After dying and coming back to life, Sammy Berko, 17, was diagnosed with a rare genetic heart condition, catecholaminergic polymorphic ventricular tachycardia (CPVT)
Sammy Berko had just reached the top of a rock climbing wall at a gym near his Houston, Texas home in January 2023 when he went limp in his safety harness. After nearly two hours of CPR to try to bring the teen back from cardiac arrest, doctors pronounced Sammy dead. His parents were told to say goodbye.
For Sammy’s parents Jennifer and Craig it felt like their nightmare was happening all over again. In 2019, they had lost their 10-year-old son, Frankie, when he died suddenly after a seizure. But then, another shock: Sammy moved. And then his pulse started again. After 24 hours in the ICU, Sammy, now 17, woke up.
In the search for an answer as to why the seemingly healthy teen collapsed, doctors ended up solving the mystery of Frankie’s death – and discovered a dangerous family heart condition that also threatened Jennifer’s health.
After Sammy’s cardiac arrest, doctors ordered genetic testing for the whole family. (Frankie had genetic material remaining from a DNA trial he was supposed to take part in.) Sammy, Jennifer and Frankie all came back positive for a rare genetic heart rhythm condition known as catecholaminergic polymorphic ventricular tachycardia (CPVT), which can cause fainting, seizures and sudden cardiac arrest in otherwise healthy people.
“It’s a shocking diagnosis,” Jennifer, 47, tells PEOPLE in this week’s issue. “But finally, for the first time in three and a half years, what happened to Frankie make some sense to us because we could never understand why he had a seizure and his heart stopped. Usually you have a seizure and then you come out of it. That was the part that nobody, not one emergency worker, not one doctor, nobody could understand.”
CPVT is triggered by exercise, stress or excitement. “The adrenaline trigger can cause the heart to go out of control into a chaotic, dangerously fast rhythm, ” explains Dr. Michael Ackerman, genetic cardiologist at the Mayo Clinic. “The warning sign is an exercise-triggered faint that came out of nowhere: one minute they were 90 meters into the 100 meter dash, but on the 91st meter, down and out they went, or they’re climbing a gym rope at physical education class and halfway up, they fall off.”

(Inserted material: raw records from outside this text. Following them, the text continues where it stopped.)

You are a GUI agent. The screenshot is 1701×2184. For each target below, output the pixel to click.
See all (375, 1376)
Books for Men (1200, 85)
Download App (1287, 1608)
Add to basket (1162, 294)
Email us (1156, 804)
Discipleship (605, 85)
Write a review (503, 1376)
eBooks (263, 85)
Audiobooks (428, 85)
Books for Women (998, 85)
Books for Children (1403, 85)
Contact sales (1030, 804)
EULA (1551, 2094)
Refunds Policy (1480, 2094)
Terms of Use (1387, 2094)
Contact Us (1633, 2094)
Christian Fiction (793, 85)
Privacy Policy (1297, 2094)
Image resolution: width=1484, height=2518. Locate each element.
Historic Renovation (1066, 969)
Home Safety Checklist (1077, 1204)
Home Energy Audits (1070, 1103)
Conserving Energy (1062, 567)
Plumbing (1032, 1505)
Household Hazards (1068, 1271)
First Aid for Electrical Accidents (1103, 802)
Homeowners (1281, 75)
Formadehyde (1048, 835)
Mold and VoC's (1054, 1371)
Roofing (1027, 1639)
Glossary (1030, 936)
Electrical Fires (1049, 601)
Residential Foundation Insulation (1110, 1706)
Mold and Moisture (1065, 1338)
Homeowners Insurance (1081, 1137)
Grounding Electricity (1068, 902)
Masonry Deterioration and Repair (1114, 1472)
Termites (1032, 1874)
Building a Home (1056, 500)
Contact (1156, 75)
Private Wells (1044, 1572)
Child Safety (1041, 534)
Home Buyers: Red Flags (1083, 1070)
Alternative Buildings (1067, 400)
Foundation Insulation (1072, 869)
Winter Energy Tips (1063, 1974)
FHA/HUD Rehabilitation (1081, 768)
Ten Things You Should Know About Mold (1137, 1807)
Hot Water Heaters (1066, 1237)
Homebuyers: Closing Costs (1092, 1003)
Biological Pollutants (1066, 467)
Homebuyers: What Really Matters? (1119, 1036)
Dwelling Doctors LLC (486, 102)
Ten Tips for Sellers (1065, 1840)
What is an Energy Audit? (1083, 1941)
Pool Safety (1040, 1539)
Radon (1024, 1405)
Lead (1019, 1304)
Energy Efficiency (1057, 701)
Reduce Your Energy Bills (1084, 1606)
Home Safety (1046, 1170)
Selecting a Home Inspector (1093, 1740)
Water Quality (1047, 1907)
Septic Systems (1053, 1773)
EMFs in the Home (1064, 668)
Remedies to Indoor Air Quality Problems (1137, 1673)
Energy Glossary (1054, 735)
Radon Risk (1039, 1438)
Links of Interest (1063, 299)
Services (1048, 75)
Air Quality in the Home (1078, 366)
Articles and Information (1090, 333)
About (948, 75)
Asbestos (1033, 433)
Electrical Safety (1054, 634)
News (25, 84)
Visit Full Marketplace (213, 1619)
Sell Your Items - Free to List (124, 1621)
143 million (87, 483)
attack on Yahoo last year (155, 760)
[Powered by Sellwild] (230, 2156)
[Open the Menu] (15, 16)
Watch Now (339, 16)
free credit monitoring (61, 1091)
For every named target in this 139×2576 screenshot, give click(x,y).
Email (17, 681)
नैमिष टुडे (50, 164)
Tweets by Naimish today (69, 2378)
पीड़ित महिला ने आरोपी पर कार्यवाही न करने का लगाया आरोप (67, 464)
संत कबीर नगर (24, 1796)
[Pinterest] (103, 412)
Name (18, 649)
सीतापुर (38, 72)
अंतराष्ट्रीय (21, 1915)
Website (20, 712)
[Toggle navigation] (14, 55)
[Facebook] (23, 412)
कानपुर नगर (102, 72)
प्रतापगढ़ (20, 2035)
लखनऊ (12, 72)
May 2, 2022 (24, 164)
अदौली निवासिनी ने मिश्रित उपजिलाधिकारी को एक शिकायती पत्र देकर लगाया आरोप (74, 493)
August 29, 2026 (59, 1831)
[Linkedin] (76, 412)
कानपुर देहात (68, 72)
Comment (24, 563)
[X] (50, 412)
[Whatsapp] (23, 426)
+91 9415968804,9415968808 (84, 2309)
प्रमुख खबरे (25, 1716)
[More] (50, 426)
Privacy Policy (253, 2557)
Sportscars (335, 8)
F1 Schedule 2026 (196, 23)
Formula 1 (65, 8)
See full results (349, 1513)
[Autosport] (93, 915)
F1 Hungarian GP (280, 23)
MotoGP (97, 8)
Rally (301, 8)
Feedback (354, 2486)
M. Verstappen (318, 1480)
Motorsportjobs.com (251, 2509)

Ackerman, who didn’t treat Sammy, notes that CPVT is “not a common syndrome, but it’s a missed one,” says Dr. Ackerman, who didn’t treat Sammy, “We in the field have a lot of work to do to increase the awareness.”
Sometimes, he says, someone can faint suddenly “and 10 seconds later you wake back up all by yourself and you’re fine again, and because they’re fine again, nobody acts on it.”
About 1 in 10,000 people are affected by the syndrome, but it is often missed because it doesn’t show up on an electrocardiography (ECG). Instead, someone who has suddenly fainted or seized with no clear cause should have a treadmill or bicycle stress test, which can reveal a CPVT heart rhythm pattern. The condition could then be confirmed with genetic testing.
Encouraging stress testing for any unexplained exercise-induced fainting episodes or exercise-induced unexplained seizures “would have a profoundly powerful effect on decreasing tragedies,” says Ackerman. “That’s how you save lives.”
Once diagnosed, CPVT can be treated “very effectively,” he says. “That’s the beauty of this disease is it’s incredibly treatable,” Ackerman says. Beta blocker medication can block the flow of adrenaline and doctors can perform a “minimally invasive” surgery through the left armpit called a left cardiac sympathetic denervation, which neutralizes the nerves releasing adrenaline.
Sammy and his mother are both on beta blocker medication, and Sammy underwent a sympathectomy,
After diagnosis and treatment, patients with CPVT are able to return to the activities they enjoy. For Sammy, who was left with paralysis on his lower body and for now uses a wheelchair, that includes playing basketball and drumming for his high school band.
“I want to get as close to how I was before, if I can,” Sammy tells PEOPLE. “No matter what happens, you can still find a way to get through it.”
Dr. Christina Miyake, who treated Sammy, says that when it comes to his recovery, “if anyone can do it, he can,” noting how vital treatment was after his diagnosis.
“Obviously the main concern are these arrhythmias from CPVT and by being able to diagnose that for Sammy and get him on the correct treatment, we’ve completely been able to control the abnormal heart rhythm and he’s able to participate in all of his activities right now,” she says. “He’s able to go to school. He’s doing physical therapy, all the things that he needs to do. “
Miyake continues, “People worry sometimes that with all of that activity, could that trigger the arrhythmias and I feel like we’ve been able to address that and help him with that and let him be back to as much of a normal kid as he can.”